### Prompt
Go through the records and restate them word for word, omitting images.

--- Record set Enclosed Below ---

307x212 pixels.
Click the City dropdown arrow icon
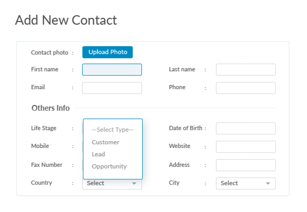click(268, 183)
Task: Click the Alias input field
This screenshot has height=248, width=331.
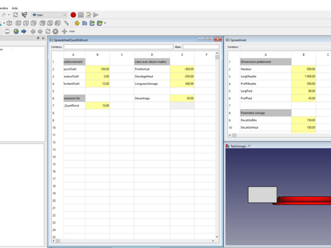Action: 201,47
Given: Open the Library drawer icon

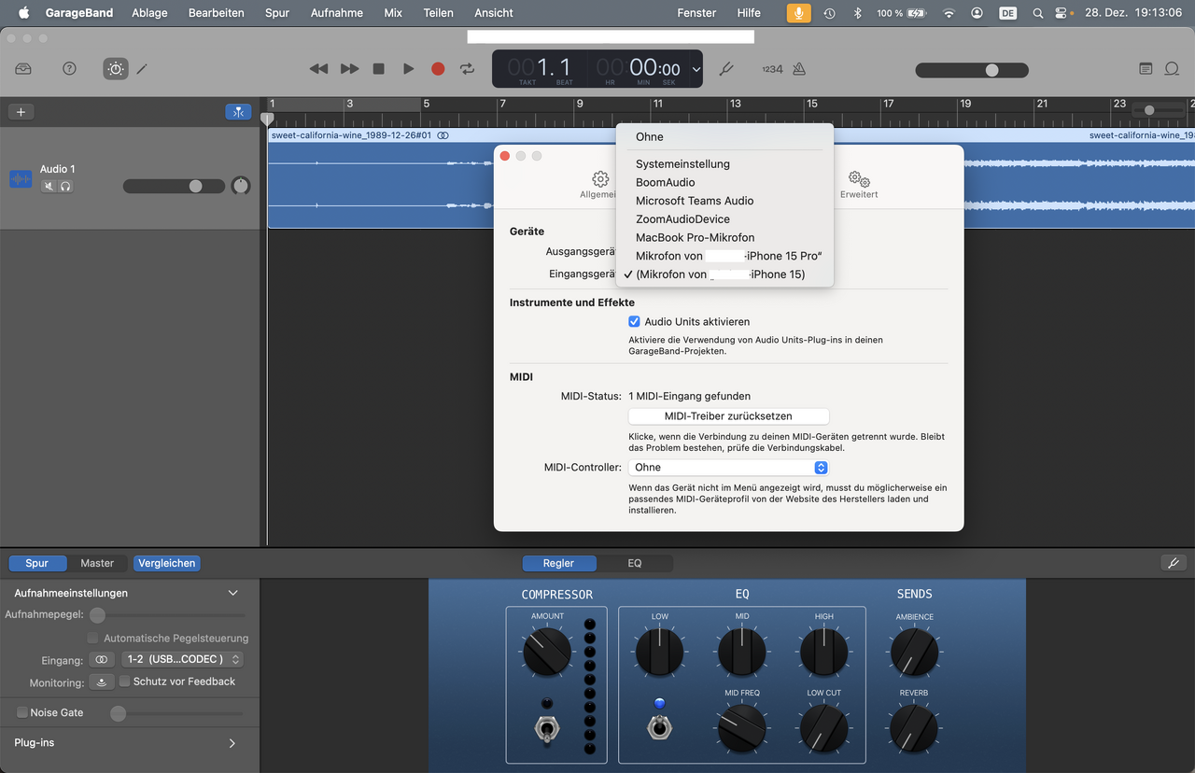Looking at the screenshot, I should pyautogui.click(x=23, y=69).
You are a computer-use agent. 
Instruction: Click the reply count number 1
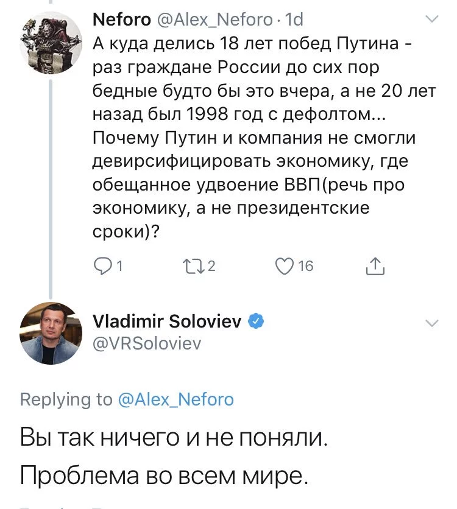pos(119,266)
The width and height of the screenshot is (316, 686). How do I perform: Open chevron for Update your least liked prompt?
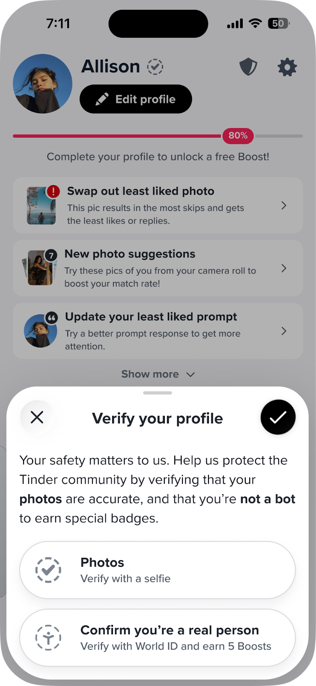coord(284,331)
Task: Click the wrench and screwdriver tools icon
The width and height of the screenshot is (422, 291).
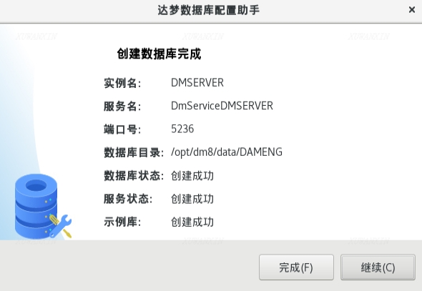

--- End of Enclosed Record set ---

### Exercise response
307x212 pixels.
Click the City dropdown arrow icon
click(268, 183)
Task: Click the Alias input field
This screenshot has height=248, width=331.
Action: 201,47
Given: Open the Library drawer icon

Looking at the screenshot, I should pyautogui.click(x=23, y=69).
You are a computer-use agent. 
Instruction: Click the reply count number 1
pos(119,266)
The width and height of the screenshot is (316, 686). How do I perform: Open chevron for Update your least liked prompt?
coord(284,331)
Task: Click the wrench and screwdriver tools icon
The width and height of the screenshot is (422, 291).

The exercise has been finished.